What you will do
Nothing but the lines from the start of the records below through the line that has "Select the 特色百科" should appear, each exactly as given.

Available data Block Start

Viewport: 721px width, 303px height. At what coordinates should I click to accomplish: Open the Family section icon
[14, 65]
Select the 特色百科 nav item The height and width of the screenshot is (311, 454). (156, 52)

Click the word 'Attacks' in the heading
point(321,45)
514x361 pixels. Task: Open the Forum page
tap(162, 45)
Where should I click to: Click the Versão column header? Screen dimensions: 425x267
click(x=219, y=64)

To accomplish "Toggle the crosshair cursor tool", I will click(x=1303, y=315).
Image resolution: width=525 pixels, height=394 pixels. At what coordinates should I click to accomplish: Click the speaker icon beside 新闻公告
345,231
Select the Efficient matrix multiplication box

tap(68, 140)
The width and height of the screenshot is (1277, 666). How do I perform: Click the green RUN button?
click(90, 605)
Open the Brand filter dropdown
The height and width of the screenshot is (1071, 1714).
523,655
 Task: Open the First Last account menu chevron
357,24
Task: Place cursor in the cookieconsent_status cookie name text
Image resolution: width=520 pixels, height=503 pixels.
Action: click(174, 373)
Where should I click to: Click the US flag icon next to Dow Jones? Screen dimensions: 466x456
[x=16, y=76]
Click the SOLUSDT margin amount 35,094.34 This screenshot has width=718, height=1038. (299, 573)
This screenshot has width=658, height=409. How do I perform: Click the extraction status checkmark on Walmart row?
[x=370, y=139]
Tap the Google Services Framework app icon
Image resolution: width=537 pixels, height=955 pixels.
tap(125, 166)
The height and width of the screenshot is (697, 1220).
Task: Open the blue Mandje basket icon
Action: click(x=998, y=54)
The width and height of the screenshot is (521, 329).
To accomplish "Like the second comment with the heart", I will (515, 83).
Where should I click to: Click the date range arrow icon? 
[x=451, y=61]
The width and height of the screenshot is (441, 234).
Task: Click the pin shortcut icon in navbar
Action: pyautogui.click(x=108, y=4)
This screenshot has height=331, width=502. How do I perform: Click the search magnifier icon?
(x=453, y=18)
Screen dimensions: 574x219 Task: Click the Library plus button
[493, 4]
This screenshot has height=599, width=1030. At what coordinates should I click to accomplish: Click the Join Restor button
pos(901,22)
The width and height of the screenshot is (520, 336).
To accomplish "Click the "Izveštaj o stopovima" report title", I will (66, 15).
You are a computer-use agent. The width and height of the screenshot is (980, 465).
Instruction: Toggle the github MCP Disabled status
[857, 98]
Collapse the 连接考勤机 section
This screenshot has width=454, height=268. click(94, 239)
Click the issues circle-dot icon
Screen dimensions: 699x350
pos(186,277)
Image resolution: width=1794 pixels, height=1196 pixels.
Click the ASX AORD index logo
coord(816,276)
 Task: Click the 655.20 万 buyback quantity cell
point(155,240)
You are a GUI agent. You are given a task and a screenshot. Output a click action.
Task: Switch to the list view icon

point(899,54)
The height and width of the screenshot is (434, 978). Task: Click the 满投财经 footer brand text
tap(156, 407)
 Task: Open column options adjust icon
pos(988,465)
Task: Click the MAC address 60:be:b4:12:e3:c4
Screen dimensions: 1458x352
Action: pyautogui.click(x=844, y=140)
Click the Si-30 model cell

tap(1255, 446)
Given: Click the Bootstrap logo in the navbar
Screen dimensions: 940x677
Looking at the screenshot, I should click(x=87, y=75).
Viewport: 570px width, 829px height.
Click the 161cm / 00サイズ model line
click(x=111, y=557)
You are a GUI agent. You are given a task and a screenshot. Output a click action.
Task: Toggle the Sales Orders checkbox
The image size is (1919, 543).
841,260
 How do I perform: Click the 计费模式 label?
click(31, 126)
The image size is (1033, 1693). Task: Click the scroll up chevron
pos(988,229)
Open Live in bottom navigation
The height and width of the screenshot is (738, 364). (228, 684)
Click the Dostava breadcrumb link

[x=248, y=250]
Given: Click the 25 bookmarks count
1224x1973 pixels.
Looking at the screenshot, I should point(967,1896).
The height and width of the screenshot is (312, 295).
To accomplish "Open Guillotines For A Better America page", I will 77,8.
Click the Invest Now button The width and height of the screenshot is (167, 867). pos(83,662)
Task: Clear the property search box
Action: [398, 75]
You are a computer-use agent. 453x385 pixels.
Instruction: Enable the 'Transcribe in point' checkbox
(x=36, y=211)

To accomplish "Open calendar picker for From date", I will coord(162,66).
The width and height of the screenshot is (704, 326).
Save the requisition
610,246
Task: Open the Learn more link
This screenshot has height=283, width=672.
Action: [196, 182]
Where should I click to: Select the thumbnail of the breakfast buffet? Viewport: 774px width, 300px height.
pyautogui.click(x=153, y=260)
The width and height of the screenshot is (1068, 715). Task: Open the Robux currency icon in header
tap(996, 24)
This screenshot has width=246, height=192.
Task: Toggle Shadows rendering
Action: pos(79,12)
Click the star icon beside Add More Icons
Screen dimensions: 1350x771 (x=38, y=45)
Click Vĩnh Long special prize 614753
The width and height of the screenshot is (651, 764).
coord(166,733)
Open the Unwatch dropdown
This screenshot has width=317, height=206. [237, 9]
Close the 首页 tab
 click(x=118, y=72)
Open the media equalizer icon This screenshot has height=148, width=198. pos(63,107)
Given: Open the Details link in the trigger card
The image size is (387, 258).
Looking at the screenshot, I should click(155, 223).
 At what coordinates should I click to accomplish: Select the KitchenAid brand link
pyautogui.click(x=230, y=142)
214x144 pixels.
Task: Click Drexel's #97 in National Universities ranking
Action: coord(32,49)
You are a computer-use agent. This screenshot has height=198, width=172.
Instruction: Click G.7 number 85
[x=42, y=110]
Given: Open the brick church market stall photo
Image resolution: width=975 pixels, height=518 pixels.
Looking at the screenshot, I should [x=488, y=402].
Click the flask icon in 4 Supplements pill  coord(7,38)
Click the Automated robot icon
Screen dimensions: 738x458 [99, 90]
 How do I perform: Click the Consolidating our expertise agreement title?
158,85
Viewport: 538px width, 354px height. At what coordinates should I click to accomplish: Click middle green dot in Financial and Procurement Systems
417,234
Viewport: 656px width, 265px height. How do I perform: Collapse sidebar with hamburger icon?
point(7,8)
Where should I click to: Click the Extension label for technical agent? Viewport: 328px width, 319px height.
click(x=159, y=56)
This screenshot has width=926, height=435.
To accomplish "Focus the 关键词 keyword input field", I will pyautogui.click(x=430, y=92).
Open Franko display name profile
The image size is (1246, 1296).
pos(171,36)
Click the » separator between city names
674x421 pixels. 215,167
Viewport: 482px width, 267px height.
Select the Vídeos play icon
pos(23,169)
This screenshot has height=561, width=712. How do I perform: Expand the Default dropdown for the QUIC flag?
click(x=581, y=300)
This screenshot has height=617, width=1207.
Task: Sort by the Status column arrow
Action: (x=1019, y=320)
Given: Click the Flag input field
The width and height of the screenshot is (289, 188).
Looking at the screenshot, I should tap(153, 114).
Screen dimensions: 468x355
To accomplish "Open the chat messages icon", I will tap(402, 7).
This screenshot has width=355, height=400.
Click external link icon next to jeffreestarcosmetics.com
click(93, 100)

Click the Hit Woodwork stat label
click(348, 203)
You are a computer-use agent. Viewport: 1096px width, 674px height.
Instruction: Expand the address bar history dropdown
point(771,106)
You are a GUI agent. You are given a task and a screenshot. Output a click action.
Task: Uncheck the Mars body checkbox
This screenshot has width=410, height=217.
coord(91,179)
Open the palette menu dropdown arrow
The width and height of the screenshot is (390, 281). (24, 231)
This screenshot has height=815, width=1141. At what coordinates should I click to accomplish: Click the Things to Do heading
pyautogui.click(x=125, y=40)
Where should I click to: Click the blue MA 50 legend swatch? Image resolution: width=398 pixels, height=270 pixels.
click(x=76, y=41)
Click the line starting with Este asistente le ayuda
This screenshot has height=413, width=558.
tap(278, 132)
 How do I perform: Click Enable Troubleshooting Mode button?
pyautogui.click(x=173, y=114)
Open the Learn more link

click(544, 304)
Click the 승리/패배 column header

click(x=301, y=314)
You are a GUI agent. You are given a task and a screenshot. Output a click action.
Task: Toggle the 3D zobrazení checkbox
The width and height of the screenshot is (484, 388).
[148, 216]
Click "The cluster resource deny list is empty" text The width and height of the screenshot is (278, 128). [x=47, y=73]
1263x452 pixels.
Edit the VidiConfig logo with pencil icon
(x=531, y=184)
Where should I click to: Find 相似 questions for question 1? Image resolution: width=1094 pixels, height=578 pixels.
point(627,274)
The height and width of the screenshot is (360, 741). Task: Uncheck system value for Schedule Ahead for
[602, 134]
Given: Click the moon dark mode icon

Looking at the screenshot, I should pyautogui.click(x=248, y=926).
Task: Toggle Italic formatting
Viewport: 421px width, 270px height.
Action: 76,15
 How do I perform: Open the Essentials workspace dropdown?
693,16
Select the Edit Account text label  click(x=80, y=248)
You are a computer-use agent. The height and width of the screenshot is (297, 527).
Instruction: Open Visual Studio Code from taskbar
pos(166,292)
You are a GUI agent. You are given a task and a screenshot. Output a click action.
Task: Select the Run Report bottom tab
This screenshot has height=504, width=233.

Available data Block End

Output of the exercise
Viewport: 721px width, 303px height. At what coordinates should I click to accomplish: Open the Family section icon
[14, 65]
Select the 特色百科 nav item The height and width of the screenshot is (311, 454). (156, 52)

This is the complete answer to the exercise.